_Extracted data entries:_
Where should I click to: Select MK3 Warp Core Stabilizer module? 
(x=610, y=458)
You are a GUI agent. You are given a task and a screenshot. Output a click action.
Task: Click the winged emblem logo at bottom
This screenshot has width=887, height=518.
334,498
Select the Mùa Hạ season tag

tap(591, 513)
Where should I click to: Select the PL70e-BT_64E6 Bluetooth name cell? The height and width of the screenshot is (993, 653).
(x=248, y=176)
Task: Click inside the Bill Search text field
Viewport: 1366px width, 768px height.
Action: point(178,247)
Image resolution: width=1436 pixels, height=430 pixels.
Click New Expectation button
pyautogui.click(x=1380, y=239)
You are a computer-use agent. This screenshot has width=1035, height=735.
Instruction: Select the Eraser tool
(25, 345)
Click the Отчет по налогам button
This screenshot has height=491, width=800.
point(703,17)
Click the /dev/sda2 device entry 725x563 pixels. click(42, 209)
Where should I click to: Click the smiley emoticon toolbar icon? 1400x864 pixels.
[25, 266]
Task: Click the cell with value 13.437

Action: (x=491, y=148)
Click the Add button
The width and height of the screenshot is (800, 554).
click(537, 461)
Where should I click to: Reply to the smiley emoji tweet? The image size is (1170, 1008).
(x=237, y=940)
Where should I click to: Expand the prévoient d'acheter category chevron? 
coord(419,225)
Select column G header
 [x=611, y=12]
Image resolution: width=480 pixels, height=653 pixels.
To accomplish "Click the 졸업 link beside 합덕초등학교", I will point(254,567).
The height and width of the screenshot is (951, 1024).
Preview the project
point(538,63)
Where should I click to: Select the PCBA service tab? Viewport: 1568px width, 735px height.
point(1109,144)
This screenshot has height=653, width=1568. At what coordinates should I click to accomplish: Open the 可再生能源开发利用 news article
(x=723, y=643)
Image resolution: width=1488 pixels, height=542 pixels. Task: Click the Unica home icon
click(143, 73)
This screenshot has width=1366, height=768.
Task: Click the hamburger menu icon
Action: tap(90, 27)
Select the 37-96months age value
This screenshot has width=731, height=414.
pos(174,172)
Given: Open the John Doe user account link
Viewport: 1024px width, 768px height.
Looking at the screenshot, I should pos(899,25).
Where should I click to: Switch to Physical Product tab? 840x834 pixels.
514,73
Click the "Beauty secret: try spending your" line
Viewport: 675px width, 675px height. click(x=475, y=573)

_Exercise:_
Nothing but the lines with "agent" should be returned, copied from the entries above.

_Answer to this exercise:_
You are a GUI agent. You are given a task and a screenshot. Output a click action.
You are a computer-use agent. This screenshot has width=1035, height=735.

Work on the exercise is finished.